So the second big thing with what resilience is, is taking the lessons and the meaning and cultivating that from the challenges and the change and the setback and the failure to apply that to future challenges going forward. So there’s very much a positive adaptation to resilience. So it’s the navigating through, but then it’s also that bouncing forward aspect, so both of those things are important components of resilience. And the important thing to know is that it’s not built in any one specific way. So the person who taught me all of these skills would say resilience is like a stew, so there’s lots of different ingredients that go into it, and my stew is going to look different than your stew and somebody else’s, but that it’s really a cluster of skills that help us develop things like self awareness, that helps us develop things like mental strength, so that we can look at and think about problems in a very flexible and accurate way.

It helps to remind us that connections and other people really matter, and relationships are central. It helps us, and this is really, it can be difficult but really important for lawyers that when you’re going through a challenge, it’s important to be realistic about what you’re seeing with whatever the obstacle is. But it’s also then harnessing a positive aspect to it too. So people who have high levels are resilience are good at harnessing positive emotions and optimism and hope and things like that, so that’s a very important part of the equation. And then also, this whole notion of just building your stress awareness. So it’s hard to be resilient, it’s hard to pivot, it’s hard to adapt when you’re in the middle of a significant challenge if your tank is consistently empty. And so drawing in on … So stress awareness principles become important.

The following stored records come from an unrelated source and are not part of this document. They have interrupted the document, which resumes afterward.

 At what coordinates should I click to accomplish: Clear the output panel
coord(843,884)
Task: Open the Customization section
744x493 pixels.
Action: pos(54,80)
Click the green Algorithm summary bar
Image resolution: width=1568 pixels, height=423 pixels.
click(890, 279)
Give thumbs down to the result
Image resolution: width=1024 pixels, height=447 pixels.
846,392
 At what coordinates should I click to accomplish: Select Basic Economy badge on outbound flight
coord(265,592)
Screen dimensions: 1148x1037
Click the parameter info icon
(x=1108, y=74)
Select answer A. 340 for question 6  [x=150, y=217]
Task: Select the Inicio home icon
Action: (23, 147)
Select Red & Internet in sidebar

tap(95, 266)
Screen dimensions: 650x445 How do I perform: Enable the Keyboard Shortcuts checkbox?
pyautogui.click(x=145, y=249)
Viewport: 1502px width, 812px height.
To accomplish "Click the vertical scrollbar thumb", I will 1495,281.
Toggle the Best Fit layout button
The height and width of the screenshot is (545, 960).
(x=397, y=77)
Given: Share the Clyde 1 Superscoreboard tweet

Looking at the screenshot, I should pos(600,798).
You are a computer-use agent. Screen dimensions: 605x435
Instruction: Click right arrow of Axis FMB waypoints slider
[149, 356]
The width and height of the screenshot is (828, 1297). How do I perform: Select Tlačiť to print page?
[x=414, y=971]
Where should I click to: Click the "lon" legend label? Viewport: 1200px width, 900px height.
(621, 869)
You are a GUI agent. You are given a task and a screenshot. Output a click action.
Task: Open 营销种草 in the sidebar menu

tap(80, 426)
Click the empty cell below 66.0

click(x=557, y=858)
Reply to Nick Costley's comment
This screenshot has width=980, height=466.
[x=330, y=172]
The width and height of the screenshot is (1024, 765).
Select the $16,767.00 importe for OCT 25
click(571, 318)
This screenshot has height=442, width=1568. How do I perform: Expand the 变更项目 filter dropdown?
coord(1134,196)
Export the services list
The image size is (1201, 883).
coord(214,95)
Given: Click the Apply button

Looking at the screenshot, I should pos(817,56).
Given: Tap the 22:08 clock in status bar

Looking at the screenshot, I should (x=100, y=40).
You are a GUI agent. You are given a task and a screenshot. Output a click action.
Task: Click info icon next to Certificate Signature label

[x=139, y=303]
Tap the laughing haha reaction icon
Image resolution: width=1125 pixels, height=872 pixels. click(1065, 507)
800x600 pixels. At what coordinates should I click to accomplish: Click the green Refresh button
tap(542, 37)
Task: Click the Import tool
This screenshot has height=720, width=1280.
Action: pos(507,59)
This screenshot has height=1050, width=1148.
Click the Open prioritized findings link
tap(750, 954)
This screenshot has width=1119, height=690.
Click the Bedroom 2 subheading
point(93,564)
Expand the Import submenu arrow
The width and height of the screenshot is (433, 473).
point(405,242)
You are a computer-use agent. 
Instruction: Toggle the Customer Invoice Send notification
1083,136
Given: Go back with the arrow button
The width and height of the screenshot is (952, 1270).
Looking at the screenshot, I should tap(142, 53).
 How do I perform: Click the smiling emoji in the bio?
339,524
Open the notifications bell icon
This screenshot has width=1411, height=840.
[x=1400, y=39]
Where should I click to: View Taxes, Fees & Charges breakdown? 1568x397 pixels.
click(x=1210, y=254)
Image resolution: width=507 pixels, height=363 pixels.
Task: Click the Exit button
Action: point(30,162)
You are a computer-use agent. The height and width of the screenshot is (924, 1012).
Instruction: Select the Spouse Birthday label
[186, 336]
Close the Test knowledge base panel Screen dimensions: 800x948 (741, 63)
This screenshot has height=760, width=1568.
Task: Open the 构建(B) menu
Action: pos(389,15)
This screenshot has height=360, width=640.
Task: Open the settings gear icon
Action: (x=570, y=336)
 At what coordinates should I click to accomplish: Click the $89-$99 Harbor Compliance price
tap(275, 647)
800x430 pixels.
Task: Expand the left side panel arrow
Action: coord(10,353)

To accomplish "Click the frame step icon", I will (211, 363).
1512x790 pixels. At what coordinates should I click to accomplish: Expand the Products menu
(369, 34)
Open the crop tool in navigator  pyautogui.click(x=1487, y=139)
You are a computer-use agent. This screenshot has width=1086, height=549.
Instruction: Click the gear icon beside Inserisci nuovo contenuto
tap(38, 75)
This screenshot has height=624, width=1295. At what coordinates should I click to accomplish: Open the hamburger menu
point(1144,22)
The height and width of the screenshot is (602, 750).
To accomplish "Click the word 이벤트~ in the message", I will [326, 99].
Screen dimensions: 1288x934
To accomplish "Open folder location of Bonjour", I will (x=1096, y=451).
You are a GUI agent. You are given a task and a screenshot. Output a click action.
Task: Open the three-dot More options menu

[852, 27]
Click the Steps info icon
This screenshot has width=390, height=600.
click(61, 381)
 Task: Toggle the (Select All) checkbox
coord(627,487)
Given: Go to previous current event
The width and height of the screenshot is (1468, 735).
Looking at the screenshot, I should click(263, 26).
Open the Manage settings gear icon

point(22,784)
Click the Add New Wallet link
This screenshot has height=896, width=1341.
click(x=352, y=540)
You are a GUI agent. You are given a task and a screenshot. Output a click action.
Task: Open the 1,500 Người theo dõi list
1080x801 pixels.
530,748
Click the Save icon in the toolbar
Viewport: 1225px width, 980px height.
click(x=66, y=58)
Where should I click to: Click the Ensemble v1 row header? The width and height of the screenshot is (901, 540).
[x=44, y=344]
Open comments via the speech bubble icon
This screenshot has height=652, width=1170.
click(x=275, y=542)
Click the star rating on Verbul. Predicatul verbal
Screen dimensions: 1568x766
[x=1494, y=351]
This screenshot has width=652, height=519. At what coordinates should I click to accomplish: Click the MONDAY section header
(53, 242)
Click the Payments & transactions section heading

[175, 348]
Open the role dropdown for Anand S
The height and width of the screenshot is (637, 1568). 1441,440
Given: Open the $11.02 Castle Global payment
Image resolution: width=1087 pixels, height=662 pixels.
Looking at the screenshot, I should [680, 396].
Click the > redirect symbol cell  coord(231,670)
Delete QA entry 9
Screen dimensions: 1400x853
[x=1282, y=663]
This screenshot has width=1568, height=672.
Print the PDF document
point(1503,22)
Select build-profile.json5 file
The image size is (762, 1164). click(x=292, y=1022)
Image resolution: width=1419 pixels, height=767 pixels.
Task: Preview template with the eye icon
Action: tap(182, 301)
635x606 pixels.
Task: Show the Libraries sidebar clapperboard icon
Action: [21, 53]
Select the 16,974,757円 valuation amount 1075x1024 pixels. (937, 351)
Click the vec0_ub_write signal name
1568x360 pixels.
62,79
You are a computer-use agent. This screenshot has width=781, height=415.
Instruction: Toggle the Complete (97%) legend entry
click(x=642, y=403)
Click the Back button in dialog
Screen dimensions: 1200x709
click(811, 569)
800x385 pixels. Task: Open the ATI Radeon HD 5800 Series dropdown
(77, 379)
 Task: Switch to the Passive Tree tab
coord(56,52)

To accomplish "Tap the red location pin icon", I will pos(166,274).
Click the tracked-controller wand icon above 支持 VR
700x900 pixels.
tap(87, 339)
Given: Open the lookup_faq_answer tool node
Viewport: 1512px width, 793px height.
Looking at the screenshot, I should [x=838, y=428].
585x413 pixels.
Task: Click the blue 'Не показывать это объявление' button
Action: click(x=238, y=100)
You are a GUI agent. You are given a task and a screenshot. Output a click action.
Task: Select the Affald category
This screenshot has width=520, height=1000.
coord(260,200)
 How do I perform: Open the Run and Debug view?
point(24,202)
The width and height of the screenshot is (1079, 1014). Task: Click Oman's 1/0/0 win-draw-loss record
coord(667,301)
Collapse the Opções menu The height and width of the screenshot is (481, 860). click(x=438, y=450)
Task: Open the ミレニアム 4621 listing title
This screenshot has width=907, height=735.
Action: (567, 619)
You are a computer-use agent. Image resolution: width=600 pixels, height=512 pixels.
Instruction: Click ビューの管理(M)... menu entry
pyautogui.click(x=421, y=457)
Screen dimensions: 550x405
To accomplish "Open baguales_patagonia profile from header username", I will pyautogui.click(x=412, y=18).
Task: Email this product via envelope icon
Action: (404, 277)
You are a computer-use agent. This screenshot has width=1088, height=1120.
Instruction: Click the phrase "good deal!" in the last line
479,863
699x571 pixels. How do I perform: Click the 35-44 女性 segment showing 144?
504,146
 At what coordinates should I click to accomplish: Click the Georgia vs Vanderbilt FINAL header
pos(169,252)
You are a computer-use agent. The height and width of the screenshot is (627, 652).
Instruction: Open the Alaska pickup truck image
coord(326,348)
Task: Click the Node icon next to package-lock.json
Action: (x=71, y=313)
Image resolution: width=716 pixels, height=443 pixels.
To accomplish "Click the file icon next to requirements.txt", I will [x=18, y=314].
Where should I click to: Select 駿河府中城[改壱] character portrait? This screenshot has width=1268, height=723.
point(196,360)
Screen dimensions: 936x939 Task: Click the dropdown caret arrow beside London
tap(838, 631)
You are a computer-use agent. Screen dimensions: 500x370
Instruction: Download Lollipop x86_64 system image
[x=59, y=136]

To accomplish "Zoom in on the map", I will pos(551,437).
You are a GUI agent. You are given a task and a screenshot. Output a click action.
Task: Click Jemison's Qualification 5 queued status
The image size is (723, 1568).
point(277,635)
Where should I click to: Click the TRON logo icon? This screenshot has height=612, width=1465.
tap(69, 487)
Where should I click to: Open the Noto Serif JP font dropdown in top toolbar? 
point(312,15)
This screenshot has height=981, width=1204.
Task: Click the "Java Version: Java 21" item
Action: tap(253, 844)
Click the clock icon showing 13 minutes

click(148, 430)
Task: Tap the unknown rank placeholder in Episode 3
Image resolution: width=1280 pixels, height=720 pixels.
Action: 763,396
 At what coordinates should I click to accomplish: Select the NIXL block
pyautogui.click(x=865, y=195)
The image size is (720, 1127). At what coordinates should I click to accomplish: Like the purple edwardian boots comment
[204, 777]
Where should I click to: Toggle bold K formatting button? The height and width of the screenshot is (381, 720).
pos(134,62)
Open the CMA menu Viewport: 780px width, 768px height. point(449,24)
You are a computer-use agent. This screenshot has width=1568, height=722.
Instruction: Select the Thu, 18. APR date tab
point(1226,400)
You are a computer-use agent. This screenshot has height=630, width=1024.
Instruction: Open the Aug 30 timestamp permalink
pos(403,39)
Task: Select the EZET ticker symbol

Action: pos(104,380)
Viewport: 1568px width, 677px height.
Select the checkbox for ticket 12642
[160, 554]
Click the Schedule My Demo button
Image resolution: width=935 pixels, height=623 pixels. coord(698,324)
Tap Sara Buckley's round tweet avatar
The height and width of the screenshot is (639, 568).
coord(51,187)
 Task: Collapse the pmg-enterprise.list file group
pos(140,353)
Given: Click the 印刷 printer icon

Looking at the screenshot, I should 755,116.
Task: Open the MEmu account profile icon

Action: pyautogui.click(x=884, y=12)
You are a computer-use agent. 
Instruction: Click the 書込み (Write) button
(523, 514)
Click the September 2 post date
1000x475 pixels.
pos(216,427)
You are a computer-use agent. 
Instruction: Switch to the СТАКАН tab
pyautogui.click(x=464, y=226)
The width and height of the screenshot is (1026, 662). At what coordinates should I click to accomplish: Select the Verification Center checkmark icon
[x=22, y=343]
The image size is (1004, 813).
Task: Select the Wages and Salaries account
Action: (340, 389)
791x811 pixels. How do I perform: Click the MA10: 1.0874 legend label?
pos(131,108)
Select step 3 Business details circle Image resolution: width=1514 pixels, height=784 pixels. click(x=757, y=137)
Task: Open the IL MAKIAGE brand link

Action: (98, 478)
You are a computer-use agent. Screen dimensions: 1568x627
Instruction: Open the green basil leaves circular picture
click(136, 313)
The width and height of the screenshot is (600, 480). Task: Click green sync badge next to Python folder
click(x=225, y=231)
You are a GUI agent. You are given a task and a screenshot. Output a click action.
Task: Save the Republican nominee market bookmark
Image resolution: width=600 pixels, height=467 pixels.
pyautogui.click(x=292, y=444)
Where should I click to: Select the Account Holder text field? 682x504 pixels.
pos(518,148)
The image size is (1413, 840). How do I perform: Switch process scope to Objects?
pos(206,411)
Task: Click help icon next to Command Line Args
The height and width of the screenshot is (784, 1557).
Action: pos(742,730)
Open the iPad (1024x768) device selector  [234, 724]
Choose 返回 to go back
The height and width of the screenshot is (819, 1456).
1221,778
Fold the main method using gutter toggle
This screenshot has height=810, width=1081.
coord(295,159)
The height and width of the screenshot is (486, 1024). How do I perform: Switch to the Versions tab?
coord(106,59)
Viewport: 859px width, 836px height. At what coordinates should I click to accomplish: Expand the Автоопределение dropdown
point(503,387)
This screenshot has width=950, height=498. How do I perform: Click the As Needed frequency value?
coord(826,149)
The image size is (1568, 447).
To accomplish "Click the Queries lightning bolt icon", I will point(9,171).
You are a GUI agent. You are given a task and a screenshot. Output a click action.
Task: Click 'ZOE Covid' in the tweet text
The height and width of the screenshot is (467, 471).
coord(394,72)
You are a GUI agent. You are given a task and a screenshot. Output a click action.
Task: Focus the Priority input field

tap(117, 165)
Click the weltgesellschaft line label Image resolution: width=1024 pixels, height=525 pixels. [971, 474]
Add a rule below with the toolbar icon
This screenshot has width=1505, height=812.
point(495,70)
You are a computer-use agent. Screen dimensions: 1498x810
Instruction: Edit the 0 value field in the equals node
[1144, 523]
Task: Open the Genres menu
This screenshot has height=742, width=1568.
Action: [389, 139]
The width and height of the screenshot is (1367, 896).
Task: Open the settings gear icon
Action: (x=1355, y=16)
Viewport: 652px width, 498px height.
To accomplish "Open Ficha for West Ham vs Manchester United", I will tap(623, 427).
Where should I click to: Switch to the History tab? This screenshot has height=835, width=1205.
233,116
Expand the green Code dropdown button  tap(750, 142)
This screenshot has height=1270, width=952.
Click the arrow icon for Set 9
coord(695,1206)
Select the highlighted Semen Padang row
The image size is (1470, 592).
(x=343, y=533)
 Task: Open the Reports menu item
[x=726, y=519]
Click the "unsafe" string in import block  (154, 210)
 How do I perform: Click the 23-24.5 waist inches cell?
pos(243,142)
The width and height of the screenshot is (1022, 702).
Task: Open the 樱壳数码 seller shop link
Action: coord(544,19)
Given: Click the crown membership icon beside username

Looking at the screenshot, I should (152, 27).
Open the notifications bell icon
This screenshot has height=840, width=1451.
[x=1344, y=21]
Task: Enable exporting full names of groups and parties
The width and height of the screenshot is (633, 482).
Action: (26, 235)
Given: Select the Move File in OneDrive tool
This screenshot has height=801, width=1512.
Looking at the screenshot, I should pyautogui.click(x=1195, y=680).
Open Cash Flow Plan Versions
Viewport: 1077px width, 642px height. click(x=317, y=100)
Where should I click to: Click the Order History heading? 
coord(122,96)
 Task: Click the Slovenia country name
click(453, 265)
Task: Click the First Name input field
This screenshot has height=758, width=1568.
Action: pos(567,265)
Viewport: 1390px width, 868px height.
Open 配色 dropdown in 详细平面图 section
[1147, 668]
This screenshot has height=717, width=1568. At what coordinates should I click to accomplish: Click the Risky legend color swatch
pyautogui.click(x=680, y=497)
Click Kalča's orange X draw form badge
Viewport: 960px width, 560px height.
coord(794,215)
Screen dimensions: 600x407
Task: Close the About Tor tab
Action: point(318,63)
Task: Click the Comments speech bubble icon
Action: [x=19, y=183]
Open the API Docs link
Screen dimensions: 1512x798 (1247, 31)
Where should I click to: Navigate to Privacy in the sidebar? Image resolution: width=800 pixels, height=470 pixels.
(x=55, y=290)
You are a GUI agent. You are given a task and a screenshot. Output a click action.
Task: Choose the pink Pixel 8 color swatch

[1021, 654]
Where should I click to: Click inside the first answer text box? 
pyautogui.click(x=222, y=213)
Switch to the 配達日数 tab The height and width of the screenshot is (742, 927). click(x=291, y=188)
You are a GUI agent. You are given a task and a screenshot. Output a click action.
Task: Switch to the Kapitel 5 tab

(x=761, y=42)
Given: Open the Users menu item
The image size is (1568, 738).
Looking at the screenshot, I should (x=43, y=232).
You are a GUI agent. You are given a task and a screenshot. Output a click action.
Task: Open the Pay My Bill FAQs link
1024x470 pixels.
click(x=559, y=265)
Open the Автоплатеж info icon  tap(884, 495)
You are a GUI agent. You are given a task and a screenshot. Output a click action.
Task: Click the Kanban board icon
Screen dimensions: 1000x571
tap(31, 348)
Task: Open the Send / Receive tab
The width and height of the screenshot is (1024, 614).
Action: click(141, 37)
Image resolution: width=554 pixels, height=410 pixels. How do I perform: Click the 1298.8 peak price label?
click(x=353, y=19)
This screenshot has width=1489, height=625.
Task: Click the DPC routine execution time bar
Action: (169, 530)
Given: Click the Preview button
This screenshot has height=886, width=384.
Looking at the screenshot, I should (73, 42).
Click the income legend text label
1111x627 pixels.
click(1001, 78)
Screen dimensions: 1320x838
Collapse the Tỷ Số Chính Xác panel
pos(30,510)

So I have taken kind of all of those muscles or competencies and distilled them down into three really big pathways, which are building mental strength, prioritizing wellbeing, and then fostering strong connections. So there’s a lot of different pieces under each of those components, but those are kind of the three big central pathways that I like to have people focus on when we talk about building it.

CHRIS:

Interesting. Paula, I’m curious. As you reflect on the state of the legal profession, what kind of grade would you give the profession itself when it comes to resilience?

PAULA:

That’s a great question, but a tough one to answer.

CHRIS:

It is.

PAULA:

I will tell you, generally, just looking back at least over 2020, I’ve been surprised at their level of resilience, and I would say at least at the organizational level, that I have seen. I think that a lot of firms kind of did what they had to do, and pivoted and adapted in ways, and more quickly than I would have expected them to. So I think from an organizational level, I was pretty impressed. I still think that there’s more that we can do on an individual level, definitely from a leader and teams perspective, to start to prioritize that skillset kind of a little bit further down the road.

BREE:

Paula, one more question before we take a break. And when I was a director of a lawyer’s assistance program, I spoke to so many callers who were extremely distressed and pretty quickly could get down to the matter that they were not a good fit basically for the legal profession. They were very unhappy, and the things you have to do to be a lawyer wasn’t a good fit for them. And as a result, they were just really suffering in a lot of distress, and burnout was just one of the problems that they have. You got to a difficult time in your profession and decided to make a switch to pursue a new path. What advice do you have for anybody who may be listening, who’s facing that point? And do you have to leave the profession? What if you really don’t want to or can’t leave the profession?

PAULA:

So I would say I’m very much the exception rather than the rule. And so if you’re listening and you’re thinking, “Wow, I think I might be where she was,” I would say a couple of things. I would say, one, say something to somebody. So whether it is a family member, whether it is a partner, associate, or a colleague at work, whether it is a mental health professional, whether it’s your physician. And actually, using the word burned out, and what you feel you need in terms of recovery. Right? Are you looking for a sabbatical? Are you just looking for support in a conversation? But to actually say something about it. I kept it in way too long, and that made my burnout go on a lot longer than it needed to. And then if you feel like you really don’t want to continue on within the profession, just really taking the time, and for me, it was working with a coach.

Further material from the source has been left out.